Slashdot Mirror


Huge Traffic On Wikipedia's Non-Profit Budget

miller60 writes "'As a non-profit running one of the world's busiest web destinations, Wikipedia provides an unusual case study of a high-performance site. In an era when Google and Microsoft can spend $500 million on one of their global data center projects, Wikipedia's infrastructure runs on fewer than 300 servers housed in a single data center in Tampa, Fla.' Domas Mituzas of MySQL/Sun gave a presentation Monday at the Velocity conference that provided an inside look at the technology behind Wikipedia, which he calls an 'operations underdog.'"

17 of 240 comments (clear)

  1. Re:Impressive by Achromatic1978 · · Score: 4, Informative

    Except there's not. There's data centers in Europe and Asia, too, including one at some Yahoo facilities - at least on this note, the article (or summary) is utterly wrong. Single datacenter? No.

  2. Re:The power of low standards by MinuteElectron · · Score: 2, Informative

    Changes are never just lost, when an error does happen and the action cannot be completed then it is rejected and the user notified of this so they can try what they were doing again. You have vastly overstated the severity of such issues.

    --
    MinuteElectron
  3. Re:Works great because it's not "Web 2.0" by Anonymous Coward · · Score: 1, Informative

    There is practically no such thing as a static page in Wikipedia. We're running 2 small Wikipedia mirror clusters, and It's quite obvious that if you don't run a memcached along with the apache, that all pages are rendered from the Database on demand and for every single request.
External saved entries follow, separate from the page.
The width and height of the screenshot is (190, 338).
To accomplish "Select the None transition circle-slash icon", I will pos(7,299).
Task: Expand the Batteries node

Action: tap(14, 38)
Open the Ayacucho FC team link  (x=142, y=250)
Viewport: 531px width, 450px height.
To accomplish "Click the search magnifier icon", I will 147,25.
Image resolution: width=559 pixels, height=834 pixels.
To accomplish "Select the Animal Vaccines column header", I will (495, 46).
Large and complex pages (e.g. on Hydrogen or Gold) take more than 1 second to render even on the fastest CPUs available.
    You make things sound cheap and simple, but without the memcached and the squid clusters Wikipedia is using, the whole thing would require significantly more hardware than the foundation could afford.
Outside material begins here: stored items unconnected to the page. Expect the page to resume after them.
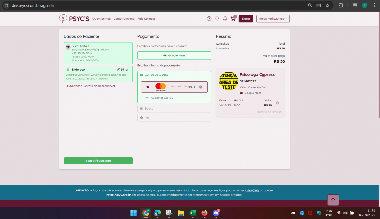Open the shopping cart icon
Viewport: 380px width, 219px height.
[x=233, y=19]
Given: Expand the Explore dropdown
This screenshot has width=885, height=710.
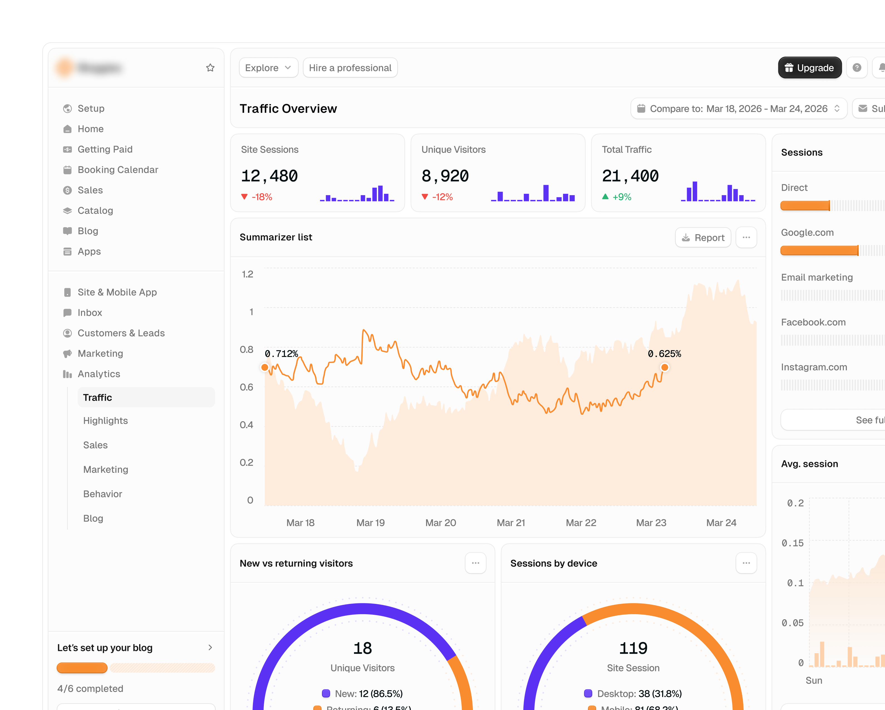Looking at the screenshot, I should (x=268, y=68).
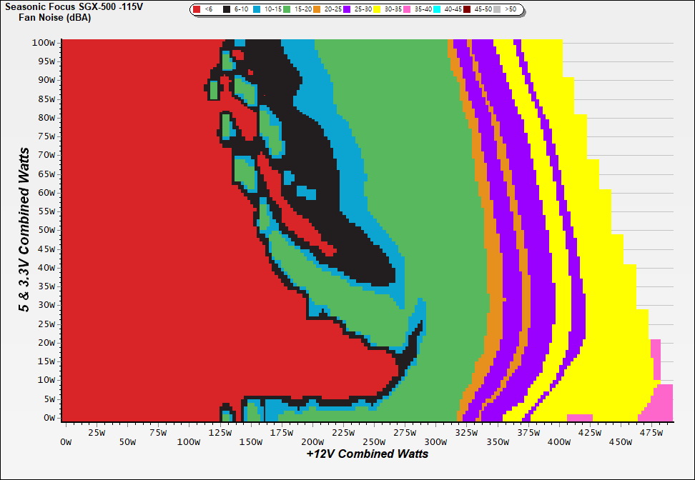Click the 50w label on vertical axis
The height and width of the screenshot is (480, 695).
(47, 230)
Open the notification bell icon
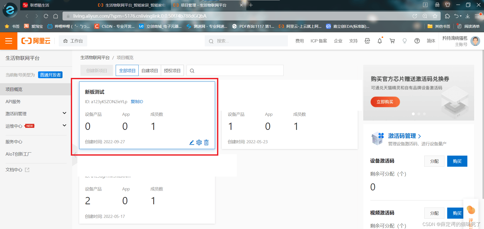Viewport: 484px width, 229px height. (x=380, y=41)
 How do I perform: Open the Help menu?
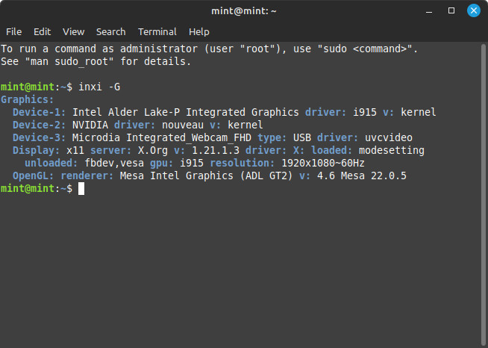point(199,32)
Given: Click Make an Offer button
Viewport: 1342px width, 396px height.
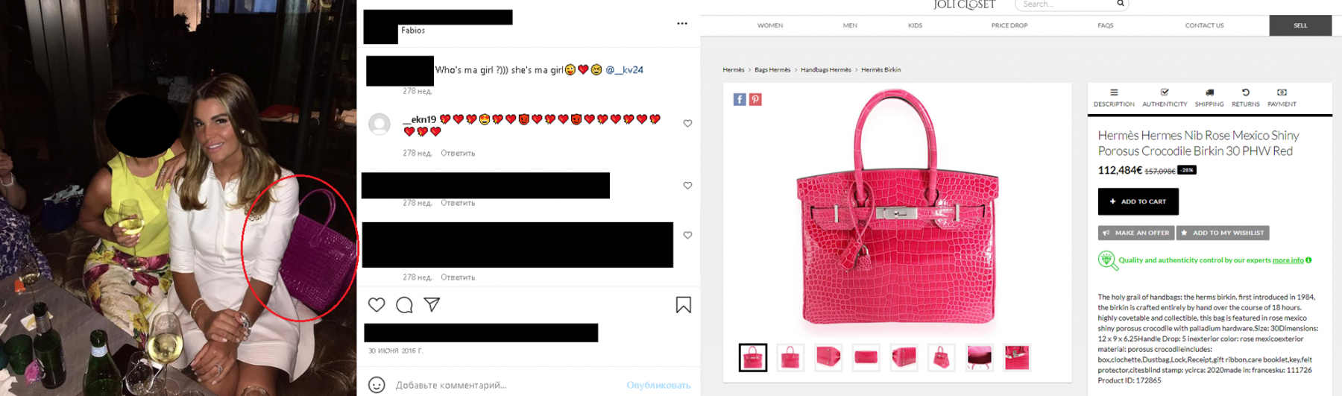Looking at the screenshot, I should [x=1135, y=233].
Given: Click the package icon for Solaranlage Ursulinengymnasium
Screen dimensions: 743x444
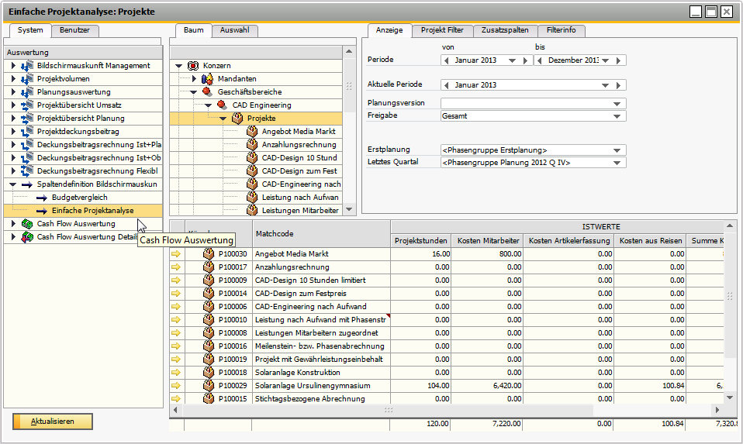Looking at the screenshot, I should pyautogui.click(x=208, y=386).
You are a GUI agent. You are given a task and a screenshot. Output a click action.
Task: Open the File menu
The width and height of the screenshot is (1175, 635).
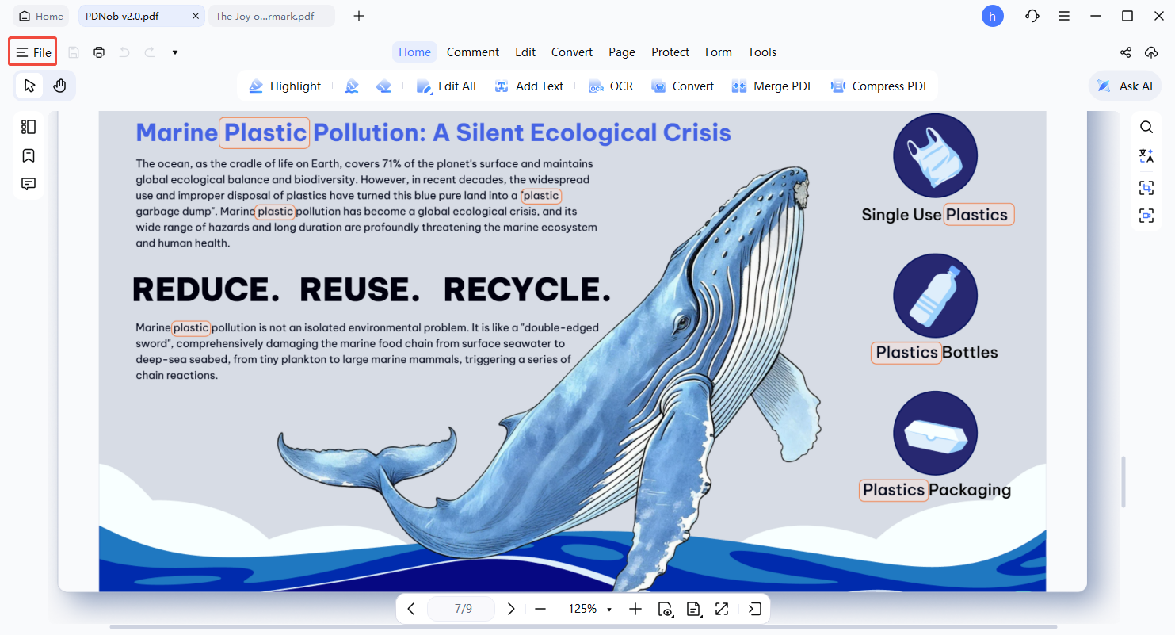click(x=33, y=52)
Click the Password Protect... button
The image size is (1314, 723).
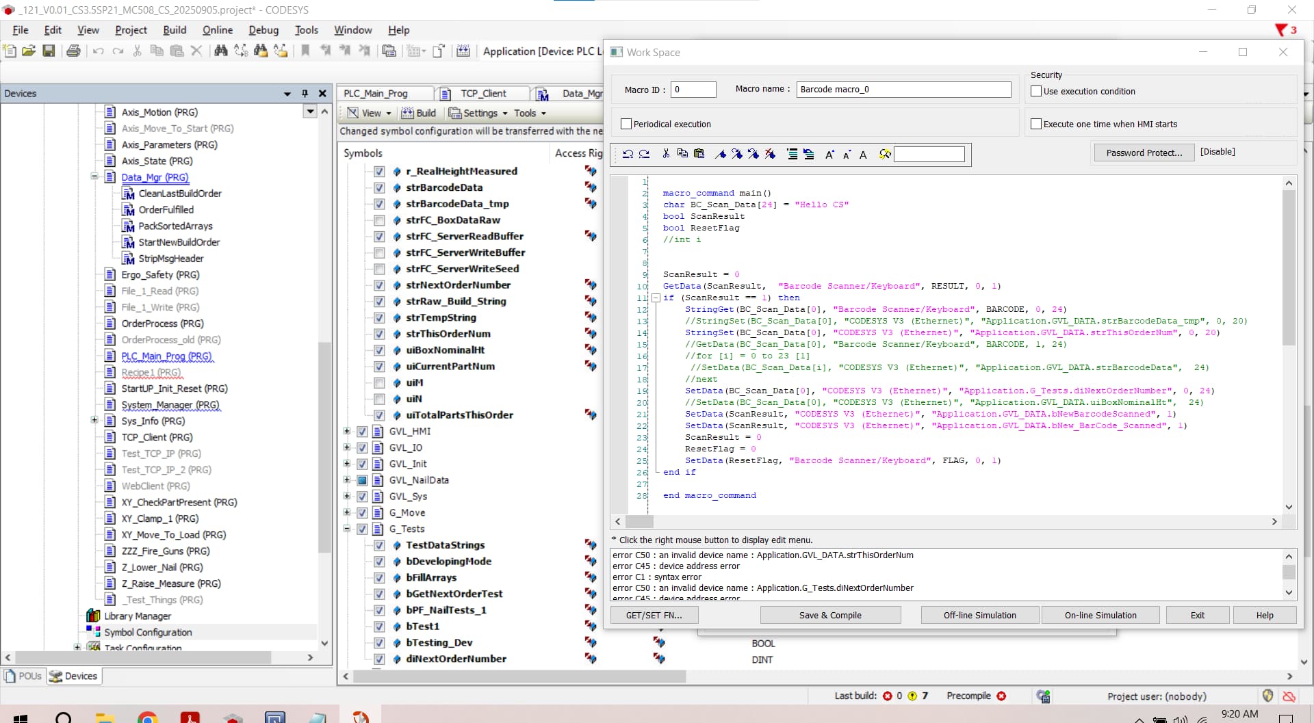coord(1144,153)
  4. Sure they do it without ads... by DerekLyons · · Score: 3, Informative

    Sure they do without ad income. But they also do it without having to pay salaries, or co location fees, or bandwidth costs... (I know they pay some of those, but they also get a metric buttload of contributions in kind.)
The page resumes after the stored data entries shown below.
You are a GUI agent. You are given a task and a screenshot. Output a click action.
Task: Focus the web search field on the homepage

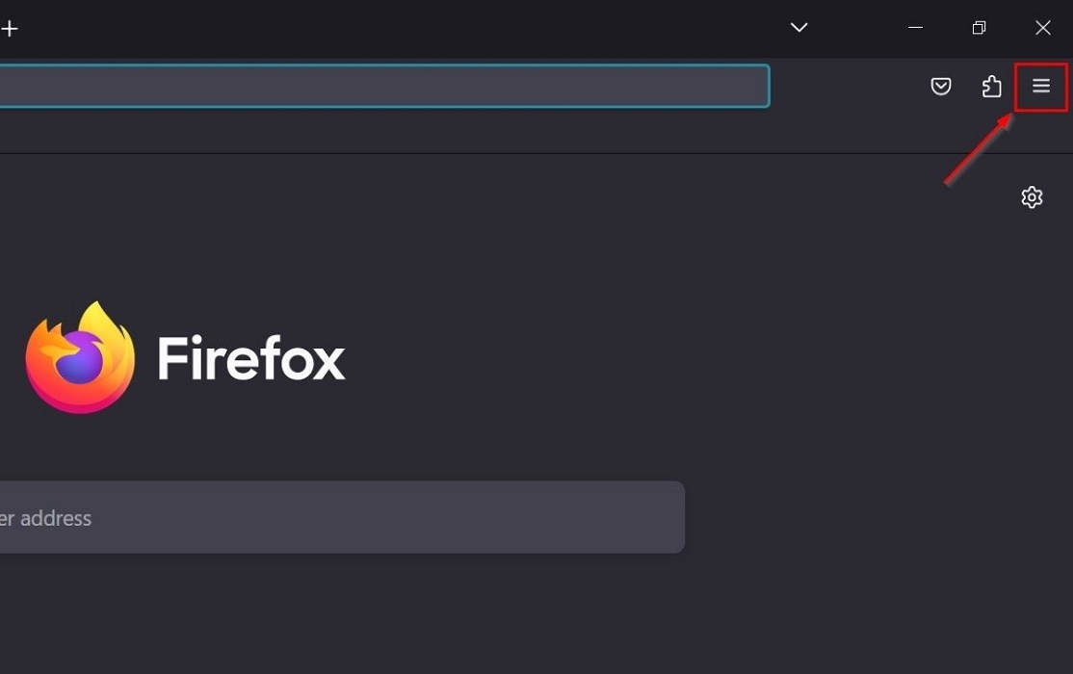point(342,517)
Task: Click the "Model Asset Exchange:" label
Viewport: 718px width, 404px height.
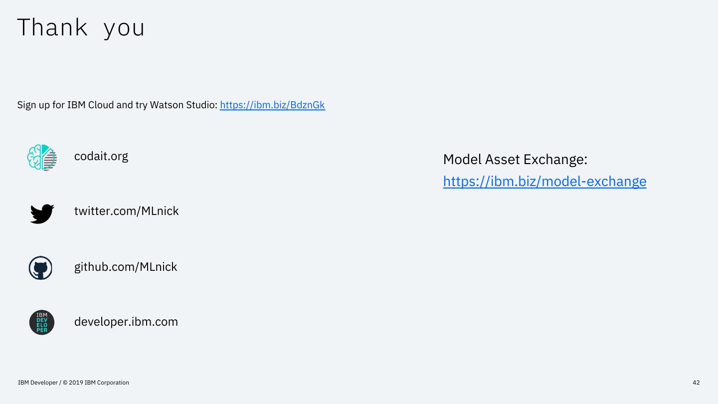Action: tap(515, 160)

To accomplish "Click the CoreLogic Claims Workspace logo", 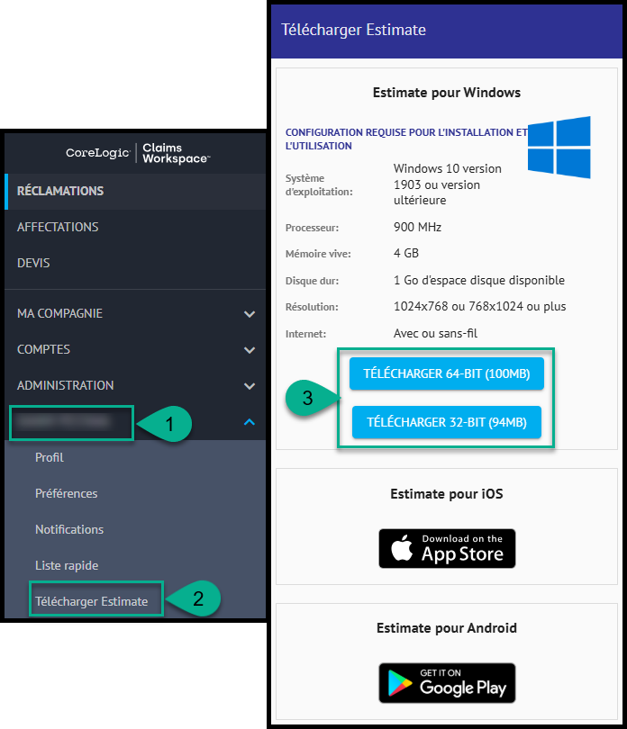I will [138, 153].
    When your costs are lower, and your standard of service (and content) malleable, it is easy to live on a smaller income.

  5. Re:The power of low standards by Nkwe · · Score: 5, Informative

    A bank requires "six nines" of performance (i.e., right 99.9999% of the time) and probably wants even better than that.

    Banks don't require "six nines"; banks require that no data (data being money), once committed, get lost. The "nines" rating refers to the percentage of time a system is online, working, and available to its users. It does not refer to the percentage of acceptable data loss. It is acceptable for bank systems to have downtime, scheduled maintenance, or "closing periods" -- all of these eat into a "nines" rating, none of which lead to data loss.
  6. Re:Note to self by OverlordQ · · Score: 4, Informative

    They're not all in Tampa, they have a bunch in Netherlands and a few more in South Korea.

    --
    Your hair look like poop, Bob! - Wanker.
  7. Re:Works great because it's not "Web 2.0" by Tweenk · · Score: 2, Informative

    If you haven't noticed, "Web 2.0" is a long estabilished buzzword - which means it carries little meaning, but it looks good in advertising. Just like "information superhighway", "enterprise feature" or "user friendly".

    --
    Those who would give up liberty to obtain working drivers, deserve neither liberty nor working drivers.
  8. Re:Out like a light by timstarling · · Score: 2, Informative

    We've never lost external power while we've been at Tampa, but if we did, there are diesel generators. Not that it would be a big deal if we lost power for a day or two. There's no serious problem as long as there's no physical damage to the servers, which we're assured is essentially impossible even with a direct hurricane strike, since the building is well above sea-level and there are no external windows.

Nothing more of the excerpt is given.